What you return must match the data exactly, line for line.

*** Opening of Extracted entries ***

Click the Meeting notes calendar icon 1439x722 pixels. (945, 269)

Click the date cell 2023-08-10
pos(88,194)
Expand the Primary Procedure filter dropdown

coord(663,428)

*** Close of Extracted entries ***

## Final answer
Click the Meeting notes calendar icon 1439x722 pixels. (945, 269)

Click the date cell 2023-08-10
pos(88,194)
Expand the Primary Procedure filter dropdown

coord(663,428)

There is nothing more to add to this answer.